Data excerpts:
"""

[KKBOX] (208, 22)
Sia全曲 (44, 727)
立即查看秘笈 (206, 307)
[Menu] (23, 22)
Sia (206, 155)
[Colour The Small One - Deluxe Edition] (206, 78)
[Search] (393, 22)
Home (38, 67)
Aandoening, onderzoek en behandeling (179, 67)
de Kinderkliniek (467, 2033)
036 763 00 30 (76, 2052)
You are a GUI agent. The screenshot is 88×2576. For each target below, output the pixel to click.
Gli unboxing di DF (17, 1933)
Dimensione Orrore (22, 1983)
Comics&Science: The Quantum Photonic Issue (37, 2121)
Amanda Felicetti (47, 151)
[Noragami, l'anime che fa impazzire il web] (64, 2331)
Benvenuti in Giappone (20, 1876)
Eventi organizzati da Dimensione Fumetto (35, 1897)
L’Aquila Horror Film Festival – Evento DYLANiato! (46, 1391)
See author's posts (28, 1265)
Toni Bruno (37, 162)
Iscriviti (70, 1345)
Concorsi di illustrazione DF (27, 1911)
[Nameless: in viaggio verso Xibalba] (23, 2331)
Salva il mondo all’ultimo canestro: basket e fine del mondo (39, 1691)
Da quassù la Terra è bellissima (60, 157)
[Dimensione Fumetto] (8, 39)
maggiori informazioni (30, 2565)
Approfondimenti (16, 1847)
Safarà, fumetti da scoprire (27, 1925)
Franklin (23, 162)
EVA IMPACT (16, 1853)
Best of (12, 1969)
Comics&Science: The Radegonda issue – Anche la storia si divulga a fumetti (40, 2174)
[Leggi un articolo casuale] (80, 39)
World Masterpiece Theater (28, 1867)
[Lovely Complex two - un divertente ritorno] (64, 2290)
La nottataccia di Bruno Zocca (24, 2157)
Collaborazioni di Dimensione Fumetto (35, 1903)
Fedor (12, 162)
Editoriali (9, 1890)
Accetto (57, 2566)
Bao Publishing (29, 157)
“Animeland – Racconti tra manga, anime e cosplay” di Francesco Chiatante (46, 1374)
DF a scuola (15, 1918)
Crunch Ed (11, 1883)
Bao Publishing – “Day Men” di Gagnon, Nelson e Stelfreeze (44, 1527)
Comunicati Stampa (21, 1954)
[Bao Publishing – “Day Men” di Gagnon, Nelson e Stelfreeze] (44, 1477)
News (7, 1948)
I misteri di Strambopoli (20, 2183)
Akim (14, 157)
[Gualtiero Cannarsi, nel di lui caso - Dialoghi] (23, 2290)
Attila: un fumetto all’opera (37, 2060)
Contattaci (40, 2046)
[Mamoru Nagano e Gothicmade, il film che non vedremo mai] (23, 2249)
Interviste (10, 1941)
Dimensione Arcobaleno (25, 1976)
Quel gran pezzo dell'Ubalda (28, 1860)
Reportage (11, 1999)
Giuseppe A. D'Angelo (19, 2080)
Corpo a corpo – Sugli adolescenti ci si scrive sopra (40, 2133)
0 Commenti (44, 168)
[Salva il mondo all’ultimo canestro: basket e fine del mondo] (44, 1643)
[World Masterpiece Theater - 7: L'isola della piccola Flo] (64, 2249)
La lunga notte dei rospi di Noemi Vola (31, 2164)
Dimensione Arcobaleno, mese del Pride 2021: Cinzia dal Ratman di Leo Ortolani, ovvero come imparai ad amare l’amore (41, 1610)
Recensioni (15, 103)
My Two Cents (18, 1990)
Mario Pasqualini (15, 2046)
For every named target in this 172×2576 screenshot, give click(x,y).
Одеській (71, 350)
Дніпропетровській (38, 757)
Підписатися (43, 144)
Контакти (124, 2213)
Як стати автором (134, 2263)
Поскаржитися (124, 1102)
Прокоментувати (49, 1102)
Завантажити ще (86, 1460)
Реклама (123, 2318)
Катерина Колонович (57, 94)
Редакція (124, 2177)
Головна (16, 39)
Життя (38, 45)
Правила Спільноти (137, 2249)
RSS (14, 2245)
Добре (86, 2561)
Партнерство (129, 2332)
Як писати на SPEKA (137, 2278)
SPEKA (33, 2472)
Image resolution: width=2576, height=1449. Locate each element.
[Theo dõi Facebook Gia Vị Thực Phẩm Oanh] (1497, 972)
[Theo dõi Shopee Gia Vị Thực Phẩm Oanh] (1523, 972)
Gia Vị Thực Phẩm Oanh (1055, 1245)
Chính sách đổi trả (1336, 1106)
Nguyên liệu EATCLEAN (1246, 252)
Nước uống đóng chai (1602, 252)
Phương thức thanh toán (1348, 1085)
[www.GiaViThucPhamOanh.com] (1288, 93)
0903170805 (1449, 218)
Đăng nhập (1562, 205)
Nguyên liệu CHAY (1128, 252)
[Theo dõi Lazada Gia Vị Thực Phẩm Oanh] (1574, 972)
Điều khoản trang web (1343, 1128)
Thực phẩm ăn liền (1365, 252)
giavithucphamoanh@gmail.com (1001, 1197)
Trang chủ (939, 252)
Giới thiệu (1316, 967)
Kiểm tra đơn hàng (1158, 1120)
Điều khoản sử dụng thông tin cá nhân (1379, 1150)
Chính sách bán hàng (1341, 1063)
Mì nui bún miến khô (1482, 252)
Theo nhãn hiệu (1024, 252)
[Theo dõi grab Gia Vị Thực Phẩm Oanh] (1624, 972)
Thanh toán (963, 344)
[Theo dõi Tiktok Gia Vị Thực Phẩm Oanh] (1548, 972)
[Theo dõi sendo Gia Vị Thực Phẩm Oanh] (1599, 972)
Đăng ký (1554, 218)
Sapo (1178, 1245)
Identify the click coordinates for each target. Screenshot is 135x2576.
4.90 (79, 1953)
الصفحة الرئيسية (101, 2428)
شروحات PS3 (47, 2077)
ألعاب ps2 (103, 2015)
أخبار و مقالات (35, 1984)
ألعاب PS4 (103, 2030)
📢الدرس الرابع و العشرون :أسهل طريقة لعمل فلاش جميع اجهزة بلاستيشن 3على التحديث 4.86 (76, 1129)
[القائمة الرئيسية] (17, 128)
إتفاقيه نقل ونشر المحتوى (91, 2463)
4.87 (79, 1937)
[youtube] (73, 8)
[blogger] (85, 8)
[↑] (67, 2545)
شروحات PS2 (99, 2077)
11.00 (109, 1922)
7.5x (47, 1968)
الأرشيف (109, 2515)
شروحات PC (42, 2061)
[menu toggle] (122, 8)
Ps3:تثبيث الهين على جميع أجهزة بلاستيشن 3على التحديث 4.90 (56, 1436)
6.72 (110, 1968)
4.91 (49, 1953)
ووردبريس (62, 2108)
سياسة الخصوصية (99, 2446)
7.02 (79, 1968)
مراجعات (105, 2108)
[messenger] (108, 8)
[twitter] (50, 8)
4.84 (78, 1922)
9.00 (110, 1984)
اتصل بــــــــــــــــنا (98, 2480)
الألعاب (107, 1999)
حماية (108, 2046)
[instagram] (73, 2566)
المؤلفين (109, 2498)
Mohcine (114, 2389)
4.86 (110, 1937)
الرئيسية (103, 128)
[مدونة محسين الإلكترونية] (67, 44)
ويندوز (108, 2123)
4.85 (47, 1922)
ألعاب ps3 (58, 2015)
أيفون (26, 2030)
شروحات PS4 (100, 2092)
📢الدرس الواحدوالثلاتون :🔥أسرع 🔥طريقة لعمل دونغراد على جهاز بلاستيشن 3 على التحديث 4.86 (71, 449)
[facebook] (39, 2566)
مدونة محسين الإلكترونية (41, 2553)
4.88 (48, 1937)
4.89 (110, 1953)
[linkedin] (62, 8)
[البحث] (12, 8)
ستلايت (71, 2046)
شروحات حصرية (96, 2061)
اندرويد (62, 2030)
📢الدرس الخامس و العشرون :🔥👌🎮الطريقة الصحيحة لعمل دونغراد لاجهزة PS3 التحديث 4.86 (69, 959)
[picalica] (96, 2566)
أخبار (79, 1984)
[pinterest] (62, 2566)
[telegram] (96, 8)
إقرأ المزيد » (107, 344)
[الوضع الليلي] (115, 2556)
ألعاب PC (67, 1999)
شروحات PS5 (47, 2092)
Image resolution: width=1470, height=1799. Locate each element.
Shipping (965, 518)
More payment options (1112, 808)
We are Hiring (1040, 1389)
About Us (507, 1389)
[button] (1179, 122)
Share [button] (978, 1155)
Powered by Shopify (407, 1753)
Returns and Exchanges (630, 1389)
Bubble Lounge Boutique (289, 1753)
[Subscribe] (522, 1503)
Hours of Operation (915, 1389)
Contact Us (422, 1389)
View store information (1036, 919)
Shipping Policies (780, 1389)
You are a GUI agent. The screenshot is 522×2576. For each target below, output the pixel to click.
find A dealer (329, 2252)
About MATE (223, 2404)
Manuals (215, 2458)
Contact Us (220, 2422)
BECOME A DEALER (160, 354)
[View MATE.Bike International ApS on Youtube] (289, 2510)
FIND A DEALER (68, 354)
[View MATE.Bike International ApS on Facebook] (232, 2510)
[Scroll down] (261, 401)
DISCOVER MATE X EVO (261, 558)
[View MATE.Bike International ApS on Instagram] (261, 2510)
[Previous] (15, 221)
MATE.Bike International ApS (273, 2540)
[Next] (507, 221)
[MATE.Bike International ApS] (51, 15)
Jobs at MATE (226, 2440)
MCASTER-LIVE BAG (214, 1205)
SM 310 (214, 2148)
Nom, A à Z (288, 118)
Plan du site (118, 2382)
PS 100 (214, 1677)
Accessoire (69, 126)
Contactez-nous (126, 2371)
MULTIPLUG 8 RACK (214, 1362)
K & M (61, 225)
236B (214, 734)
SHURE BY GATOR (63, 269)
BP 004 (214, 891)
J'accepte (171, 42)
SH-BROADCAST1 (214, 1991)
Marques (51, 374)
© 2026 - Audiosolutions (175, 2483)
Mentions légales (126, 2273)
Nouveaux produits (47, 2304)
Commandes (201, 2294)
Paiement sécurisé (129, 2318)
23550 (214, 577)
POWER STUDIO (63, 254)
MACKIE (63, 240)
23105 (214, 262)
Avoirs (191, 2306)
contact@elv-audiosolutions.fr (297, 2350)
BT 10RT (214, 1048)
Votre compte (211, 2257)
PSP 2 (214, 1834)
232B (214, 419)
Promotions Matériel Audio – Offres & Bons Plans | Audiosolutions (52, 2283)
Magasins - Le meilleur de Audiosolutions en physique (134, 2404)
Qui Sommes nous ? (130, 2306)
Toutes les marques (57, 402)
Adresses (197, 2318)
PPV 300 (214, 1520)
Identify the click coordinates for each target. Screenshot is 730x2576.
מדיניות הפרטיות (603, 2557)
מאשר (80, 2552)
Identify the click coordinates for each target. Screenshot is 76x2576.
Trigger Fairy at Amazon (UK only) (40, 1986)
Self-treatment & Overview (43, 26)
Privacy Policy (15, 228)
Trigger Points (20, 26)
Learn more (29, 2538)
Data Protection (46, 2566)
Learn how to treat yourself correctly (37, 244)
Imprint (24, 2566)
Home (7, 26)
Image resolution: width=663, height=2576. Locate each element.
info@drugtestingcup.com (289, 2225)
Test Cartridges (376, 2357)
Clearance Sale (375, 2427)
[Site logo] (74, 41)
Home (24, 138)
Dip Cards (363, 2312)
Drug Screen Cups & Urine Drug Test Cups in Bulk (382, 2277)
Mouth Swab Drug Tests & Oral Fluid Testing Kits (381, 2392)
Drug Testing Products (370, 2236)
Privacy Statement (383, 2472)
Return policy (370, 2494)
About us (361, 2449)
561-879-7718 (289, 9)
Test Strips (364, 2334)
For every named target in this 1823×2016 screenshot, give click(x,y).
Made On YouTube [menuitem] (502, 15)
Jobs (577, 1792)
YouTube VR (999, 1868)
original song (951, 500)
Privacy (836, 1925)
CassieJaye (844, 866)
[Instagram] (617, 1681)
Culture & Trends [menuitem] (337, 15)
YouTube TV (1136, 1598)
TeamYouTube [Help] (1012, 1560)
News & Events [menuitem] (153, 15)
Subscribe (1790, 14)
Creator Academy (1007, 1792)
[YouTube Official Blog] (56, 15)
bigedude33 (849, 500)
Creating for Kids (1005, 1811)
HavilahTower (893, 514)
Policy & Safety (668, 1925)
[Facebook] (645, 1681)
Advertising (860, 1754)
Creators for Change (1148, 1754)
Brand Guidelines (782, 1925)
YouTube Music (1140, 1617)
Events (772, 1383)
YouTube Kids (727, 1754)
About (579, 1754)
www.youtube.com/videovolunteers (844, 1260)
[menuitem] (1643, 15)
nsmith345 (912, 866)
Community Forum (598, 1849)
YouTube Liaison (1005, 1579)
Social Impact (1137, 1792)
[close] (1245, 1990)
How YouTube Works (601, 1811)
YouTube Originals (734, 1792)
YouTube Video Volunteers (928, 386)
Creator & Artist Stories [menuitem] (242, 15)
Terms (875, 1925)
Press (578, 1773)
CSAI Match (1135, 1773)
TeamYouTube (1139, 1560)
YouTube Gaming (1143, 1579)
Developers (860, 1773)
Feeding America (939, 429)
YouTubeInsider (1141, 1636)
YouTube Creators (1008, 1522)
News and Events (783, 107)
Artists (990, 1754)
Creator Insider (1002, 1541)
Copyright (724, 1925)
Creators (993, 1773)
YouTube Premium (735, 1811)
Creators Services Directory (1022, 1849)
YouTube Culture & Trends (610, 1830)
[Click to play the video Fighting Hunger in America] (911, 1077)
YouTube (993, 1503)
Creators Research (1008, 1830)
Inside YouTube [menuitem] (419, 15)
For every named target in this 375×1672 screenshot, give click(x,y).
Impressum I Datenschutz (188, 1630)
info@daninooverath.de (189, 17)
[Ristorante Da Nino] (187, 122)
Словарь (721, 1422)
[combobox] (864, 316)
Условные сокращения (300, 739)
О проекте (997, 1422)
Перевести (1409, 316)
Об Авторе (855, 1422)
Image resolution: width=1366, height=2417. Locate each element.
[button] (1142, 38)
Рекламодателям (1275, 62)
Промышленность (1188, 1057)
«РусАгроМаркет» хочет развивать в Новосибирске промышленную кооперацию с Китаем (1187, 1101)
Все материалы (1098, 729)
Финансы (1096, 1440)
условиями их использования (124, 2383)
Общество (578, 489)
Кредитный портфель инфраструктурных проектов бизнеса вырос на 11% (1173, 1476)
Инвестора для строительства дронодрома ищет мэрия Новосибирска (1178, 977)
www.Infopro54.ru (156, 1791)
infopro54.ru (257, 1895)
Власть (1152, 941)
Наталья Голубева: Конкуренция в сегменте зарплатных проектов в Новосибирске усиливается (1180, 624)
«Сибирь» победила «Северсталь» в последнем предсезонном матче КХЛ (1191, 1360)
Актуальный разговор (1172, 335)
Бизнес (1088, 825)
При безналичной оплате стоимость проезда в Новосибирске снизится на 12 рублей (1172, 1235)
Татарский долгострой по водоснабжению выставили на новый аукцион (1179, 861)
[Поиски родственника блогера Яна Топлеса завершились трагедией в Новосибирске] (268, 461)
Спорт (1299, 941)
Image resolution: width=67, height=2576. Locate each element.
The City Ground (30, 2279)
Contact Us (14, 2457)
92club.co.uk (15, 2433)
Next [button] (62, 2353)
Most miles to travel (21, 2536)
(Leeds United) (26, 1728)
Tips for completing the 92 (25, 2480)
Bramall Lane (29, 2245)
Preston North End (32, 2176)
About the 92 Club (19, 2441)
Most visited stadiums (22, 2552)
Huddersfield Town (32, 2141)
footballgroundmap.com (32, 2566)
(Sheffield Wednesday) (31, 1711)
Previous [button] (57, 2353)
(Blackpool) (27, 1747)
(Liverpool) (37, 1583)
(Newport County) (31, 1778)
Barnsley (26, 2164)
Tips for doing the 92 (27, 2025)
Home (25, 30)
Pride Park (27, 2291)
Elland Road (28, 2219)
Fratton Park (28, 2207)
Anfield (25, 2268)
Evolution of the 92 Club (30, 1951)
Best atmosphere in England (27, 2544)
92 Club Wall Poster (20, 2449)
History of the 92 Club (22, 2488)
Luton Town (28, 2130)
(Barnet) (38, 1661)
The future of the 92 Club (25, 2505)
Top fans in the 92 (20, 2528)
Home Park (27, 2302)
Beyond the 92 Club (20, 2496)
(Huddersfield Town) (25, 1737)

"""

▸ TASK ITEM
Return word for word the lines above from the line with "Image resolution: width=663, height=2576." to the line with "Словарь (721, 1422)", including both and leaving out all others.

▸ WRITTEN ANSWER
Image resolution: width=663, height=2576. Locate each element.
info@drugtestingcup.com (289, 2225)
Test Cartridges (376, 2357)
Clearance Sale (375, 2427)
[Site logo] (74, 41)
Home (24, 138)
Dip Cards (363, 2312)
Drug Screen Cups & Urine Drug Test Cups in Bulk (382, 2277)
Mouth Swab Drug Tests & Oral Fluid Testing Kits (381, 2392)
Drug Testing Products (370, 2236)
Privacy Statement (383, 2472)
Return policy (370, 2494)
About us (361, 2449)
561-879-7718 (289, 9)
Test Strips (364, 2334)
For every named target in this 1823×2016 screenshot, give click(x,y).
Made On YouTube [menuitem] (502, 15)
Jobs (577, 1792)
YouTube VR (999, 1868)
original song (951, 500)
Privacy (836, 1925)
CassieJaye (844, 866)
[Instagram] (617, 1681)
Culture & Trends [menuitem] (337, 15)
YouTube TV (1136, 1598)
TeamYouTube [Help] (1012, 1560)
News & Events [menuitem] (153, 15)
Subscribe (1790, 14)
Creator Academy (1007, 1792)
[YouTube Official Blog] (56, 15)
bigedude33 (849, 500)
Creating for Kids (1005, 1811)
HavilahTower (893, 514)
Policy & Safety (668, 1925)
[Facebook] (645, 1681)
Advertising (860, 1754)
Creators for Change (1148, 1754)
Brand Guidelines (782, 1925)
YouTube Music (1140, 1617)
Events (772, 1383)
YouTube Kids (727, 1754)
About (579, 1754)
www.youtube.com/videovolunteers (844, 1260)
[menuitem] (1643, 15)
nsmith345 (912, 866)
Community Forum (598, 1849)
YouTube Liaison (1005, 1579)
Social Impact (1137, 1792)
[close] (1245, 1990)
How YouTube Works (601, 1811)
YouTube Originals (734, 1792)
YouTube Video Volunteers (928, 386)
Creator & Artist Stories [menuitem] (242, 15)
Terms (875, 1925)
Press (578, 1773)
CSAI Match (1135, 1773)
TeamYouTube (1139, 1560)
YouTube Gaming (1143, 1579)
Developers (860, 1773)
Feeding America (939, 429)
YouTubeInsider (1141, 1636)
YouTube Creators (1008, 1522)
News and Events (783, 107)
Artists (990, 1754)
Creator Insider (1002, 1541)
Copyright (724, 1925)
Creators (993, 1773)
YouTube Premium (735, 1811)
Creators Services Directory (1022, 1849)
YouTube Culture & Trends (610, 1830)
[Click to play the video Fighting Hunger in America] (911, 1077)
YouTube (993, 1503)
Creators Research (1008, 1830)
Inside YouTube [menuitem] (419, 15)
For every named target in this 375×1672 screenshot, give click(x,y).
Impressum I Datenschutz (188, 1630)
info@daninooverath.de (189, 17)
[Ristorante Da Nino] (187, 122)
Словарь (721, 1422)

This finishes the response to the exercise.